WebKit Team Admits Error, Downplays Importance, Re: 'Unacceptable Browser HTTP Accept Headers'

July 14, 2009
Development

WebKit Accepts XML over HTML?

On Friday we published a post describing the HTTP Accept header and WebKit's unfortunate use of it. Using the Accept header the browser can indicate to the server its Content-Type preferences.

Maciej Stochowiak of Apple's WebKit team responded to our post, admitting WebKit's error:

Most WebKit-based browsers (and Safari in particular) would probably do a better job rendering HTML than XHTML or generic XML, if only because the code paths are much better tested. So the Accept header is somewhat in error...

The latest versions of WebKit, and thus Safari and Chrome, prefer XML over HTML in the Accept header. If a server is following the HTTP spec and serving a resource that can be represented as XML or HTML, it will respond with HTML to Firefox and XML to Safari.
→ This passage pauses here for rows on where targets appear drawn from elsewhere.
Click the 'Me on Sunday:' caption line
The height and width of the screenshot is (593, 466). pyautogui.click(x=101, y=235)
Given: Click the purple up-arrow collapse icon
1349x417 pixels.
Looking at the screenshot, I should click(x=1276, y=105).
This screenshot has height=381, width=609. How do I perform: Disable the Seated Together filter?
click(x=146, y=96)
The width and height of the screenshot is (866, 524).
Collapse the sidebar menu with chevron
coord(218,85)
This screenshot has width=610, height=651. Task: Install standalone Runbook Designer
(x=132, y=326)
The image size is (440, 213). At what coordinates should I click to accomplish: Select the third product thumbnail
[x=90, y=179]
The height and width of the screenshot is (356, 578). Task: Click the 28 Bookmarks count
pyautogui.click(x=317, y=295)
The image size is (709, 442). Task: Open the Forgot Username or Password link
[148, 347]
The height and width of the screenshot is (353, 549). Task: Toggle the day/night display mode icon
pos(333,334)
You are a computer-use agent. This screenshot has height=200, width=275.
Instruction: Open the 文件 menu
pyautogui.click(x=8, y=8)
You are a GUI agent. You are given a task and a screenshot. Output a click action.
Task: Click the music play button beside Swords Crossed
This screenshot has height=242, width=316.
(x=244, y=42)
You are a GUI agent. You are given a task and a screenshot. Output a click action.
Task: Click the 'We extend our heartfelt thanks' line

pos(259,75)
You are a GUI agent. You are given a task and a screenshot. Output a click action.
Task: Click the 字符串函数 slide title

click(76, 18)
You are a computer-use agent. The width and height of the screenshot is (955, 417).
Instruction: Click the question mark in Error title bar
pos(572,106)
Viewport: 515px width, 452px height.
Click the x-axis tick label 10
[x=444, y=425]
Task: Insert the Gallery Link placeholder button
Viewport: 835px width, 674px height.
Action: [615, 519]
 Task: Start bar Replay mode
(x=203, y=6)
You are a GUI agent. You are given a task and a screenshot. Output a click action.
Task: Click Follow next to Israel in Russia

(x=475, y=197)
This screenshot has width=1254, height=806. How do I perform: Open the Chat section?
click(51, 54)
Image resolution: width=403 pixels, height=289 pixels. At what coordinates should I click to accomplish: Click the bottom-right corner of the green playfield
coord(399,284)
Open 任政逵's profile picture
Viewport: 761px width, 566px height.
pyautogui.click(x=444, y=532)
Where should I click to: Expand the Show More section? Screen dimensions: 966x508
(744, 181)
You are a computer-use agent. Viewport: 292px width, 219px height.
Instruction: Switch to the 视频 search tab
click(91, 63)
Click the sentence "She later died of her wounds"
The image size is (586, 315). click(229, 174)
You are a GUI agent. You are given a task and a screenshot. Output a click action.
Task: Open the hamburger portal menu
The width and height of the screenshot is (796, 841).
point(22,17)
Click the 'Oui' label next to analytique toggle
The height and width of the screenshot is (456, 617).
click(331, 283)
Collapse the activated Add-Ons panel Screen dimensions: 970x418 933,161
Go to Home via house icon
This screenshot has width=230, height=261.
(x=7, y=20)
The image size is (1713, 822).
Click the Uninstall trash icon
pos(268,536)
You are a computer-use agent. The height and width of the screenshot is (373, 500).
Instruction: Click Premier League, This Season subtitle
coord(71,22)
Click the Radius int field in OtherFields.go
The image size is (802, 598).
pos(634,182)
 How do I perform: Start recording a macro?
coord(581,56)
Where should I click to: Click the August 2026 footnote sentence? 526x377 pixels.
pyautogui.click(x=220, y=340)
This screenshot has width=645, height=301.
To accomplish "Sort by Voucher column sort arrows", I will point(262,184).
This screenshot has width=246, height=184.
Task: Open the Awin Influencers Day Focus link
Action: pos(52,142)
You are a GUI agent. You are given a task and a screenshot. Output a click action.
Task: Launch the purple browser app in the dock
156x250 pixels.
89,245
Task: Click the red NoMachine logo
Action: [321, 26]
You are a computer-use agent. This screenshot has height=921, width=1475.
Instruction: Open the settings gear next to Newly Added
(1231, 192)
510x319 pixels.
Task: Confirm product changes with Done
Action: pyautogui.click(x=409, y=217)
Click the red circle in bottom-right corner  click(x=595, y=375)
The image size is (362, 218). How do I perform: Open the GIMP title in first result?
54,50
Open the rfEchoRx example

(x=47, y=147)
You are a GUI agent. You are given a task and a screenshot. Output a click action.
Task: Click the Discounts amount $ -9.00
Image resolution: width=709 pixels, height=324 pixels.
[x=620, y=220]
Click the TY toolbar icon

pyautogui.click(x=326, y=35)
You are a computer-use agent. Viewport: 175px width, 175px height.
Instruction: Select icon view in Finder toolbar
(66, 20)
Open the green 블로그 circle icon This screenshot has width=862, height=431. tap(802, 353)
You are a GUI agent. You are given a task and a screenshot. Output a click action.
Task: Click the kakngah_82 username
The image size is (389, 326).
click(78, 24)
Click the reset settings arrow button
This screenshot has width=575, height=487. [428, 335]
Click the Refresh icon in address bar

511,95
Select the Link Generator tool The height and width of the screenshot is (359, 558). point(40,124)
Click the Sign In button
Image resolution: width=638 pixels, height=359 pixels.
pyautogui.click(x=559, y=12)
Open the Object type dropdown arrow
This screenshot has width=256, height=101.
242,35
We set up a quick demo of a tweet that can be represented as HTML, XML, JSON, and for fun, a JPG. Try opening http://recessframework.org/demo/content-negotiation/tweet in Firefox and then Safari/Chrome. You'll get just what each browser's Accept header asked for (pictured below). (Aside: For fun, try it in IE and you'll get a JPG. Then hit refresh and you'll get the HTML. Here's why.) (Demo built using the latest GitHub version of Recess, a RESTful PHP Framework. Source code here.)

Apple WebKit Content-Negotiation Fails

Why does WebKit's Accept preference of XML over HTML matter?

Maciej of Apple's WebKit team goes on in his response to downplay the chosen Accept header's importance:

On the other hand, this isn't a hugely important bug, [...] since content negotiation is not really used much in the wild.

Maciej, your transparency and admission of the error is appreciated, but your assesment of WebKit's Accept header importance is wrong. Content-type negotiation has not seen used much in the wild for two reasons:

  1. Server-side software working against the grain of the HTTP spec made it historically difficult.
  2. Web browsers improperly using the Accept header made it historically worthless.

On point 1, HTTP 1.1 is now 10 years old and in the past couple of years Fielding's REST movement has gained momentum. Server-side implementation is no longer a hard problem: most servers and frameworks can handle content-negotiation just fine.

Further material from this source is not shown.